With higher ed institutions increasingly moving to flexible learning, the cloud has become an essential service to facilitate HyFlex, a model that gives students the freedom to choose between in-person, synchronous and asynchronous online classes. In turn, cloud-enabled network management platforms have become necessary tools for keeping classroom experiences smooth, secure and scalable.
EdTech: Focus on Higher Education spoke with Dave Savage, vice president of sales at Extreme Networks, to discuss how ExtremeCloud IQ can help higher ed become flexible and agile in the years to come.
EXPLORE: See how Extreme Networks makes networking effortless for higher ed.
EDTECH: What have you noticed as learning has shifted toward HyFlex models?
SAVAGE: Users are fully distributed now. Professors have their syllabus and lectures online. They’re giving students the opportunity to attend in person or online. Then, from a personalized learning perspective, if they can't make it, there’s a central repository for recorded lectures so students can play them back. We’ve seen several professors lecture from their offices and broadcast them into large lecture halls, dormitories or wherever remote learning is happening.
EDTECH: With so many additional endpoints, how does ExtremeCloud IQ keep customers’ cloud data safe?
SAVAGE: First and foremost, ExtremeCloud IQ is hosted on all three major cloud platform providers — Amazon Web Services, Google and Azure — which all subscribe to industry best practices to secure their platforms, including ISO. Most vendors stop there, but Extreme decided to go the extra mile. As a company, we decided to achieve our own ISO certifications. Our customers know that we take every conceivable step to protect their data. We were the first major cloud vendor to obtain ISO 27001, 27701 and 27017 certifications, and we are currently working toward SOC 2 for process controls. The way I see it, we’ve got to provide untethered access to all students — whether they’re in dormitories, lecture halls, cafeterias or off-campus environments. Keeping data safe is what drives our cloud management solution. That extends to not only the wireless portion of it but also the entire wired infrastructure.
EDTECH: What impact do you think Wi-Fi 6E will have, especially when it comes to density in dorms?
SAVAGE: Simply put, Wi-Fi 6E is the biggest advancement in Wi-Fi in 20 years. Extreme’s new AP400 is delivering a third Wi-Fi 6E radio, in addition to 2.4 and 5GHz radios. This means that for the first time, we are delivering a brand-new 6GHZ superhighway that is more secure — and offers more capacity than ever before.

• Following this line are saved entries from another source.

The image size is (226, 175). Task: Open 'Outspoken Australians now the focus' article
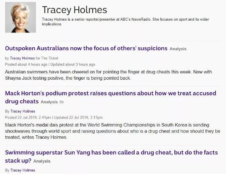click(x=86, y=48)
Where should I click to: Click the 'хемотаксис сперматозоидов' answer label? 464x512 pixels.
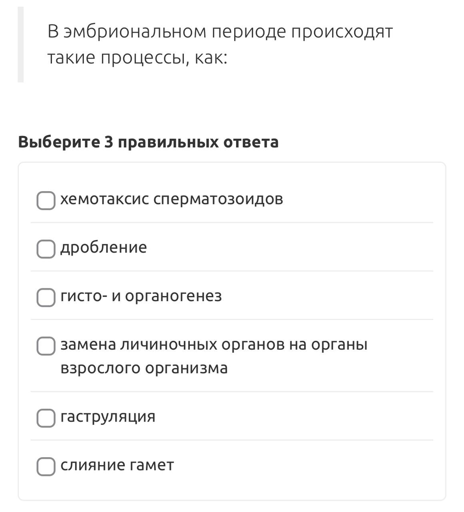[x=172, y=199]
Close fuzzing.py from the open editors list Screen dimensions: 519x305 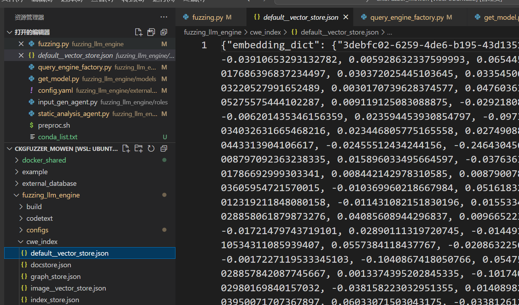(x=21, y=44)
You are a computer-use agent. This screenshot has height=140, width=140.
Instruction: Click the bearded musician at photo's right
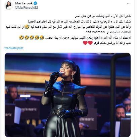120,113
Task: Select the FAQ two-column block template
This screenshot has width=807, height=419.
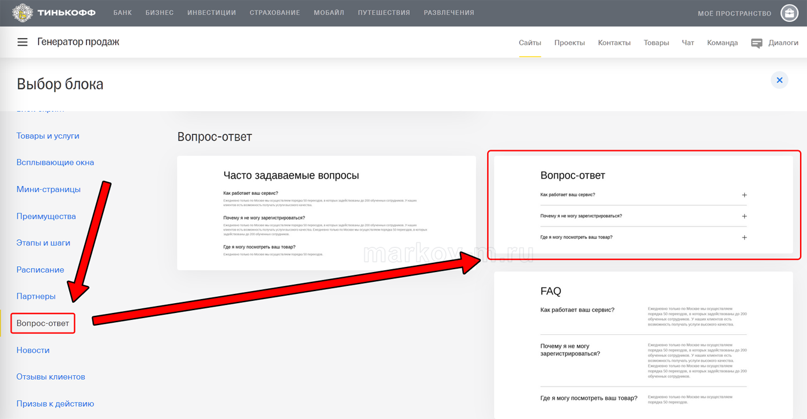Action: pyautogui.click(x=643, y=345)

MORE ON EDTECH: How to know if your campus is ready for Wi-Fi 6.
EDTECH: How can fabric networking help with scaling?
SAVAGE: When you look at scaling, it’s not just about network capacity; it’s about the ability to scale the operations team to become more efficient in network configuration management. Fabric dramatically reduces the man hours it takes to accomplish moves, adds and changes. Historically, higher education has had a big route-switch environment.
In today’s age, it can be very expensive to maintain. You've got some very expensive employees or full-time equivalents who must be highly trained to program that and maintain it. With the introduction of fabric, we’re making it much more scalable and enabling plug and play. For example, one of my higher education institutions told me they can train a new engineer to do adds, moves and changes to the fabric environment in two hours. With past technology, this took months of training. Fabric brings ease of use, adds, moves, plug and play, and scalability. The biggest benefit is security: It cannot be hacked.
EDTECH: How can universities and colleges with limited budgets adopt ExtremeCloud IQ?
SAVAGE: From a funding perspective, what I've seen in the past six months is there’s still a lot of money from the CARES Act that is funneling to technology. That can fund cloud, new infrastructure upgrades and some Wi-Fi or fabric LAN switching technology. There’s also some American Rescue Plan Act funding that we’ve started to see. We’ve also seen some distance learning and career readiness grants that have been out there for a while that are helping with funds.
EDTECH: Is there anything Extreme is doing to help in that way?
SAVAGE: One of the things that we’ve instituted is a grant services program within Extreme. That’s something we started to implement about four months ago for our higher education community. We created the grant services program so that we can provide no-cost, professional grant and funding consultation to our customers. We can also help them find out where grants are, and what money is available through ARPA. A lot of times, small or mid-sized colleges don’t know where to look. There’s probably money available for them, they just don’t know how to get it.
EDTECH: Does the scalability of Extreme also means flexible prices for colleges with budgets in transition?
SAVAGE: Yes. A lot of colleges, especially lately, have been fluctuating. A lot of budgets have been cut in the past couple of years. As their enrollment goes up or down, we can adjust the cost based on that.
EDTECH: Do you think HyFlex models and the need for cloud solutions will subside once the pandemic is over?
SAVAGE: I think we’re going to see more of a need for cloud solutions. I think it is here to stay, even when the pandemic settles down, which is why we have been developing solutions to help higher education adapt to the unknowns of the future.